> [TASK REQUIREMENTS]:
Only the lines below from the one containing "Task: Open the Mario Puddu M5S Sardegna page" to the one containing "Check the Unassigned checkbox" should be repeated, both included and unchanged.

> [EXERCISE INPUTS]:
━━━━━━━━━━━━━━━━━━━━

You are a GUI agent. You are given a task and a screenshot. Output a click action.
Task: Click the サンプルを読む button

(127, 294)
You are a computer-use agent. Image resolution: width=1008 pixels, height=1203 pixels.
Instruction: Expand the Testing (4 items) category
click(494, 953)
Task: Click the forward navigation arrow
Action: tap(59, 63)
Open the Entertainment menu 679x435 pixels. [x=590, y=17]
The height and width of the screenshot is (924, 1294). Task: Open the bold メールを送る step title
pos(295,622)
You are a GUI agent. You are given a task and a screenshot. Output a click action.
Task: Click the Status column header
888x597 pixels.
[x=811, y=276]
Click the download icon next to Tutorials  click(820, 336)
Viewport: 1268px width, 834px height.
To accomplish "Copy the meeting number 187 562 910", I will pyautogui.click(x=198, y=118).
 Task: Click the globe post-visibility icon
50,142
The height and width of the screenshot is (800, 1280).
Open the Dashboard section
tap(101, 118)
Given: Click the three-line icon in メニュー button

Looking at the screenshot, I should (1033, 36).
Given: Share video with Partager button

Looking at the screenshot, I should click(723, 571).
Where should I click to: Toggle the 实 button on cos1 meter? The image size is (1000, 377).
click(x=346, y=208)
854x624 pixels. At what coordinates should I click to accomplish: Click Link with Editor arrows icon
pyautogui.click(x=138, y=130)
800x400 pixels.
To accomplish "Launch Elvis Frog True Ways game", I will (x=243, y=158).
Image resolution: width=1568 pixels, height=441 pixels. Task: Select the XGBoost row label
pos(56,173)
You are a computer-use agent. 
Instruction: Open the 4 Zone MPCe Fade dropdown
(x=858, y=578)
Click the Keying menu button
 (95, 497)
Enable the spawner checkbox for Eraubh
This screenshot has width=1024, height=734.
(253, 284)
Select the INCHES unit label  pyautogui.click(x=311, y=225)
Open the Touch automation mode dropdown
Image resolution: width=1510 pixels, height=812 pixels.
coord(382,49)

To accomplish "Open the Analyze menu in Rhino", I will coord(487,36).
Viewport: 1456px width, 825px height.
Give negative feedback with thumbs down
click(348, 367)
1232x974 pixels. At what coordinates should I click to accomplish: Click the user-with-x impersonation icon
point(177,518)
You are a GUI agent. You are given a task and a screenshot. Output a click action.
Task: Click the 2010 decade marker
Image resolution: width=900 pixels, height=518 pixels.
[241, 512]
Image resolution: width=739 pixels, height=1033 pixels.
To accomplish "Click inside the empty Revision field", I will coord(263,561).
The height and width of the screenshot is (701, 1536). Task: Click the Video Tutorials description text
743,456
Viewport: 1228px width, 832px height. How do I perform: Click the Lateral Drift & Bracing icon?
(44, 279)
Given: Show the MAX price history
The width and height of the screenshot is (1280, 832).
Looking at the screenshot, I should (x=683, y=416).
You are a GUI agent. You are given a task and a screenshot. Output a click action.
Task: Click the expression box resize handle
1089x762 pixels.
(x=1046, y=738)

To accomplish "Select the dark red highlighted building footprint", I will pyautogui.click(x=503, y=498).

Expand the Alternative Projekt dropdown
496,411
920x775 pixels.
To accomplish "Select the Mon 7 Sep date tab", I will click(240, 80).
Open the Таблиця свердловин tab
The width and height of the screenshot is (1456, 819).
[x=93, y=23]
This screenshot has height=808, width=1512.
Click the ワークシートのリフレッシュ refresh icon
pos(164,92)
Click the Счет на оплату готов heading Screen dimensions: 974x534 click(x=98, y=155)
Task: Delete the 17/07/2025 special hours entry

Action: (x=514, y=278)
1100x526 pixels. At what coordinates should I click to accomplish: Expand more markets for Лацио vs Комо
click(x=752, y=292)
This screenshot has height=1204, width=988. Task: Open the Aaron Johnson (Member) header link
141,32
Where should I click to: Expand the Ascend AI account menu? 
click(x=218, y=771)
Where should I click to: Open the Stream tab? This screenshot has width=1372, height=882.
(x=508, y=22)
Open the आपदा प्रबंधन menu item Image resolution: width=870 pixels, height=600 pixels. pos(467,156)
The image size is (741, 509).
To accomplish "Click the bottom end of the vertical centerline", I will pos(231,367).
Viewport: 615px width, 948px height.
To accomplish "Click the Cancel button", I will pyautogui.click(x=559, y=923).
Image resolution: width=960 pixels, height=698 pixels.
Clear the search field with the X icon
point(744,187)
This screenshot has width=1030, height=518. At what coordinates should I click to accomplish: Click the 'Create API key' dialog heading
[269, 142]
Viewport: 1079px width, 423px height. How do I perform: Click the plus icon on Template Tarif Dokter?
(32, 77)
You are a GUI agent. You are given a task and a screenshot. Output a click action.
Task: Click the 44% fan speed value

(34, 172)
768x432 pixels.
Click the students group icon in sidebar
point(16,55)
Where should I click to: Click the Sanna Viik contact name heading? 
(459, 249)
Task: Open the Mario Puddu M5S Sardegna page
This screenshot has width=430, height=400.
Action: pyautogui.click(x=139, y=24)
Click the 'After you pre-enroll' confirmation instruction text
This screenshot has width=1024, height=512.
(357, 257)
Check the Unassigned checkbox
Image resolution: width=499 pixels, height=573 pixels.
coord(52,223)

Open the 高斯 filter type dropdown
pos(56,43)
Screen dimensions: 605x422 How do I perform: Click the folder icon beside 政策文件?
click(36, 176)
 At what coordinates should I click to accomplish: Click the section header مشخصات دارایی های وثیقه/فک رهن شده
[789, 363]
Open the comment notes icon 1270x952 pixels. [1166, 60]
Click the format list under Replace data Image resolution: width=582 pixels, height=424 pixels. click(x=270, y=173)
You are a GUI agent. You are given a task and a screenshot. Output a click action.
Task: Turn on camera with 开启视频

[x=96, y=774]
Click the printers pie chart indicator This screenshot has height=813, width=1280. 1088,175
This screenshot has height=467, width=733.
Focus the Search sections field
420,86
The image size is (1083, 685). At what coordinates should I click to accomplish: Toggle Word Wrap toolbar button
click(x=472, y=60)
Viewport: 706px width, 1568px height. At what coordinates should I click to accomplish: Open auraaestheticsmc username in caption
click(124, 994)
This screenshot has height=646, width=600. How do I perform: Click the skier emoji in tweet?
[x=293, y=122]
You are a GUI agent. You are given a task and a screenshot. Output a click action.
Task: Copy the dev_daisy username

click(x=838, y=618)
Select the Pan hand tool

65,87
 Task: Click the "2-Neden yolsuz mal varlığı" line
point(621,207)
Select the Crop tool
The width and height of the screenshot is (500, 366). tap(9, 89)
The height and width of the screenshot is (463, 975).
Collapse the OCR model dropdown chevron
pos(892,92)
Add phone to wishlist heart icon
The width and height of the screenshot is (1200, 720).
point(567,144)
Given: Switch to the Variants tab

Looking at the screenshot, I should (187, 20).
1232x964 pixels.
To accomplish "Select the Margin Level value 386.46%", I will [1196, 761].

━━━━━━━━━━━━━━━━━━━━

> [ANSWER SECTION]:
Task: Open the Mario Puddu M5S Sardegna page
This screenshot has width=430, height=400.
Action: pyautogui.click(x=139, y=24)
Click the 'After you pre-enroll' confirmation instruction text
This screenshot has width=1024, height=512.
(357, 257)
Check the Unassigned checkbox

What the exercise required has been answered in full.